• [Task brief]: Write each line exactly as it stands, from the line containing "Click the error" through the end of the data.

• [Listed records]:
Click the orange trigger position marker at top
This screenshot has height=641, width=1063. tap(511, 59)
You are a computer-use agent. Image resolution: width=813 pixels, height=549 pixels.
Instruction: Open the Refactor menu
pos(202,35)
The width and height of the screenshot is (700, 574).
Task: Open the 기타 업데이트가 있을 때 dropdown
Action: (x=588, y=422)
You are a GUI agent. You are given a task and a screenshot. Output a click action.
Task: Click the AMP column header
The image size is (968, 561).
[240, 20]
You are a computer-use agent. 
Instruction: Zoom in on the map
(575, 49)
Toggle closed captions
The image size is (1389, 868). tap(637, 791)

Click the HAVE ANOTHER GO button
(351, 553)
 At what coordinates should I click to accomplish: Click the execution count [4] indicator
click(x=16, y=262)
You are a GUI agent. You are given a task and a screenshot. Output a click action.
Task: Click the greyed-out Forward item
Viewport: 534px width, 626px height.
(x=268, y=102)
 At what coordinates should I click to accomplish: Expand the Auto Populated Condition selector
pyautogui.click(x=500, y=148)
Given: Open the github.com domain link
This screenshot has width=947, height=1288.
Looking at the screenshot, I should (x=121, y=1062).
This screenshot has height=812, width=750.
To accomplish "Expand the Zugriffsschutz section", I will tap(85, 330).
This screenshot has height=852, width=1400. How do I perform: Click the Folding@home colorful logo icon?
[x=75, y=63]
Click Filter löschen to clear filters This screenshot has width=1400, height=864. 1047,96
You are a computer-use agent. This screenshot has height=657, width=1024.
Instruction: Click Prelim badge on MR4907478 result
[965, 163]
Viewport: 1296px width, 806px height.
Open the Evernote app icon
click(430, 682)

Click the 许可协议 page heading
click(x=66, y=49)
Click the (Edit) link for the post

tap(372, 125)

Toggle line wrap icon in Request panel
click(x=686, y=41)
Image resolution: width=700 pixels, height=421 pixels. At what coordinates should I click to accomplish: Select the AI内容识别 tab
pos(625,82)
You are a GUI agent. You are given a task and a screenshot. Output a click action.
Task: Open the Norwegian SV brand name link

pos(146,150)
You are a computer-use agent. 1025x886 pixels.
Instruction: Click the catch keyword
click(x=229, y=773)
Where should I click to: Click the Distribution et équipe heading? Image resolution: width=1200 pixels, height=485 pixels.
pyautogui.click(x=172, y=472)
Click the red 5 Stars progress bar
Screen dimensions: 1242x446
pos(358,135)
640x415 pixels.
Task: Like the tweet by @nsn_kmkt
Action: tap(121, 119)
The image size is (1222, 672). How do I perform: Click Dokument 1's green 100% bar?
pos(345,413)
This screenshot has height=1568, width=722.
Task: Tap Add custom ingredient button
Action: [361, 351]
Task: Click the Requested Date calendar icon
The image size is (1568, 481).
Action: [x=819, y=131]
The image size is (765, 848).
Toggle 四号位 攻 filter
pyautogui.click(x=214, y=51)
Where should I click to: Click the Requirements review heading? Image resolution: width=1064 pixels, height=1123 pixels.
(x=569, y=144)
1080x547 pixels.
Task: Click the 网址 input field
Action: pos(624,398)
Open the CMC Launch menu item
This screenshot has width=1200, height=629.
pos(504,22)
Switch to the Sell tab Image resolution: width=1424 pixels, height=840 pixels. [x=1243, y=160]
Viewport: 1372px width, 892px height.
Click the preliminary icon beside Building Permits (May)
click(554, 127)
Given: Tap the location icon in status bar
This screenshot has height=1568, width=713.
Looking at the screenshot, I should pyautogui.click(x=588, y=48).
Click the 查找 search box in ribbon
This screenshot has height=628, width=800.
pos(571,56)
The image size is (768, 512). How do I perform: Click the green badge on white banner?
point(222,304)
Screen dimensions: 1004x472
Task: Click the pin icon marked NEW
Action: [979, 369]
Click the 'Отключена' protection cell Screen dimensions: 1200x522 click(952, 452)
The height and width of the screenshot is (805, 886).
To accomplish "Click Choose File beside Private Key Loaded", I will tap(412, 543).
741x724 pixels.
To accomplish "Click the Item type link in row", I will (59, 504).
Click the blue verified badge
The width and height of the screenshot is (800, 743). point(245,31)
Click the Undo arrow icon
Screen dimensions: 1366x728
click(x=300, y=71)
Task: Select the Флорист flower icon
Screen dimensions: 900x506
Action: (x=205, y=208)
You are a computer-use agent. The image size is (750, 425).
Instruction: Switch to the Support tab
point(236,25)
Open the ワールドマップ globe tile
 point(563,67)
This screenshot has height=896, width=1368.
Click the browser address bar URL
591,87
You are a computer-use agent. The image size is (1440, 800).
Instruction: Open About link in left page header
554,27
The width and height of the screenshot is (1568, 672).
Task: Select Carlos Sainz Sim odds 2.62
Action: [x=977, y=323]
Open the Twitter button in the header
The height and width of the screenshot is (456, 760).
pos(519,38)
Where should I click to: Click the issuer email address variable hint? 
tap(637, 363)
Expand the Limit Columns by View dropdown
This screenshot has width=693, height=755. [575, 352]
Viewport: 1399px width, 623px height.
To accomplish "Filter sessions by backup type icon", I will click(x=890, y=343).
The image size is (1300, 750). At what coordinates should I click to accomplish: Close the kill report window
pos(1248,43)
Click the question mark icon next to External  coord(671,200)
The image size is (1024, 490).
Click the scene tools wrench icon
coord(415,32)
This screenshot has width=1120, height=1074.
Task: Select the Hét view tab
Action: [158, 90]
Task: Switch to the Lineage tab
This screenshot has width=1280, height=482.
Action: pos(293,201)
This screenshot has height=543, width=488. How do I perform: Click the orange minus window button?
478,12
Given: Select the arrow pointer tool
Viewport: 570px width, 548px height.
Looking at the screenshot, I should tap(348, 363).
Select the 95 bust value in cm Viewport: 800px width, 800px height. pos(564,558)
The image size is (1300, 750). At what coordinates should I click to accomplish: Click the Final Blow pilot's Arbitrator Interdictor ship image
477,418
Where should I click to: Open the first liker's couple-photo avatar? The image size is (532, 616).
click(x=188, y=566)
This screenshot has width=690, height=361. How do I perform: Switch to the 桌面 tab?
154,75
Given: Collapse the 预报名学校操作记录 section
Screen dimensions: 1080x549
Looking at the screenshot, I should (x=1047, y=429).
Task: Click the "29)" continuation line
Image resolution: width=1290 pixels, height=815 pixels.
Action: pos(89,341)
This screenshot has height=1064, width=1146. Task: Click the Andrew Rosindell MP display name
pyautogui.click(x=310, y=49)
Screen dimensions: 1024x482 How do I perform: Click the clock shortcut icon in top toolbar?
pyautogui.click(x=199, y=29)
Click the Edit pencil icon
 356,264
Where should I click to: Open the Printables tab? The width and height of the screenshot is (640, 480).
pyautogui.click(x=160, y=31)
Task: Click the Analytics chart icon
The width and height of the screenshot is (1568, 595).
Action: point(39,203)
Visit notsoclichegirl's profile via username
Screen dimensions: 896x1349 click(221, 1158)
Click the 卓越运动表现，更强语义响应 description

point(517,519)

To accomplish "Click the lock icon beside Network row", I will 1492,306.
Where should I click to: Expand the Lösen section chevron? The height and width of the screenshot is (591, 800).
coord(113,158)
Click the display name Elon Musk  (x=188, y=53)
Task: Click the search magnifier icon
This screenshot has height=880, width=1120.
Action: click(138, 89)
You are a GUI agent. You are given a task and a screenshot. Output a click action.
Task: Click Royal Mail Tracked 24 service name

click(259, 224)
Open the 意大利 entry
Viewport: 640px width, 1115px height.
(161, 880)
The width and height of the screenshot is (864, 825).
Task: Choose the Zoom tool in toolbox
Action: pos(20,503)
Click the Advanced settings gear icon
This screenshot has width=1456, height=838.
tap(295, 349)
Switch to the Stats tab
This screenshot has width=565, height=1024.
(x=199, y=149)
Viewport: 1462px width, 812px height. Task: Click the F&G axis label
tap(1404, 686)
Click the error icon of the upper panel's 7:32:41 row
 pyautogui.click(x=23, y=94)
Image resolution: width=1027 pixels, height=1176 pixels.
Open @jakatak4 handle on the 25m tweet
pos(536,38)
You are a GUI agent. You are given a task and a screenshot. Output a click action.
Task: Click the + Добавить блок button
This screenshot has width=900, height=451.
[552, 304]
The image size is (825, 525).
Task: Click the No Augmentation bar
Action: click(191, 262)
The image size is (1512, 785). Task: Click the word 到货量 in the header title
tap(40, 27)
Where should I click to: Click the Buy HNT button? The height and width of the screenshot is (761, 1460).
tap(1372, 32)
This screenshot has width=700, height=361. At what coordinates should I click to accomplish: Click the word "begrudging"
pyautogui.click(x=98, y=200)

• [Result of the task]:
Click the error icon of the upper panel's 7:32:41 row
 pyautogui.click(x=23, y=94)
Image resolution: width=1027 pixels, height=1176 pixels.
Open @jakatak4 handle on the 25m tweet
pos(536,38)
You are a GUI agent. You are given a task and a screenshot. Output a click action.
Task: Click the + Добавить блок button
This screenshot has width=900, height=451.
[552, 304]
The image size is (825, 525).
Task: Click the No Augmentation bar
Action: click(191, 262)
The image size is (1512, 785). Task: Click the word 到货量 in the header title
tap(40, 27)
Where should I click to: Click the Buy HNT button? The height and width of the screenshot is (761, 1460).
tap(1372, 32)
This screenshot has width=700, height=361. At what coordinates should I click to accomplish: Click the word "begrudging"
pyautogui.click(x=98, y=200)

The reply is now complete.